### SELECTED TEXT
## BEGIN

Unless HTC improves the 3d/video drivers, the TP2 is going to be as bad or worse than the TP because it is the same stinking hardware. I was so disappointed that the TP2 is just a rehashed TP which really has no better hardware than the Touch--just better screens w/o the greater horsepower to drive them.
I hope I am wrong about this and the TP2 video and graphics are awesome, but I certainly will not upgrade to it until I am certain the situation is improved.
Click to expand...
Click to collapse
wow then check this out u might be able to get alot more out of your touch pro but I am not sure because I have a kaiser
http://www.fuzemobility.com/the-new-3d-drivers-are-here-with-video/
Link278 said:
wow then check this out u might be able to get alot more out of your touch pro but I am not sure because I have a kaiser
http://www.fuzemobility.com/the-new-3d-drivers-are-here-with-video/
Click to expand...
Click to collapse
Thanks for pointing that out. I am going to try them and they will probably help some, but I had already heard about it and for the most part they only address part of the problem.
If, and it's a BIG IF, HTC fully optimized ALL the drivers for the TP2, then it could be quite a bit better than the TP. Given HTC's crappy history I would have to have it thoroughly proven to me before I would believe it. However I am hoping against experience that it will be the case.
Maybe this is one of the big reasons why they stuck with much of the same hardware. So they could optimize everything. Hopefully.
Poke_N_PDA said:
Maybe this is one of the big reasons why they stuck with much of the same hardware. So they could optimize everything. Hopefully.
Click to expand...
Click to collapse
I really hope you're right because I never thought of that, but I heard the new touchflo is alot smoother
scoob101 said:
I`m a Kaiser Owner, and looking at the Rhodium as a possible upgrade, but like many others here I`m sure, I`m concerned about iffy video performance. HTC really seem to have dropped the ball on this one, my experiences of the Kaisers video have made me wary.
Anyone heard any feedback on this topic? Anyone with a pre-production model give us a heads up?
For example, could the Rhodium play a 640*480 WMV video without dropping frames?
Click to expand...
Click to collapse
Hello, I would have to say that the video quality is 100% better than the TP. I have been watching full videos with NO quality loss in sound or video. I was using the Sprint Touch Pro and was not very happy, but the TP2 is perfect. I can even get 2 full movies out of one charge!!! I have been watching a lot of DivX movies the same ones I watch on my PC, with no issues (well, except each one takes up about 700MB.)
The set up I have been using is, CorePlaer and the D3D Driver. DivX player works well also, but the text gets very small due to the resolution. Hope this helps!
Core player
Video quality is great with core player. Watched 2 movies on my TP2 today and it was very good with great frame rate. And I could use higher res mp4 movies if i wanted to and still keep 100% playback so i havent even pushed it yet. Totally recommended.

## END

### SHORT PROBLEM 1
In the forum thread about Touch Pro 2 video, how many full movies does one poster say they can watch on one charge?
### SHORT PROBLEM 2
List every username that appears right before "said:" in the forum thread about Touch Pro 2 video.

### PROVIDED MATERIAL

## BEGIN

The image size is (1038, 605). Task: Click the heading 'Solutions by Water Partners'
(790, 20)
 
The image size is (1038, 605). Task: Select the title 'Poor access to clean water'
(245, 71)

## END

### EXERCISE OUTPUT 1
Two full movies.

### EXERCISE OUTPUT 2
Link278, Poke_N_PDA, scoob101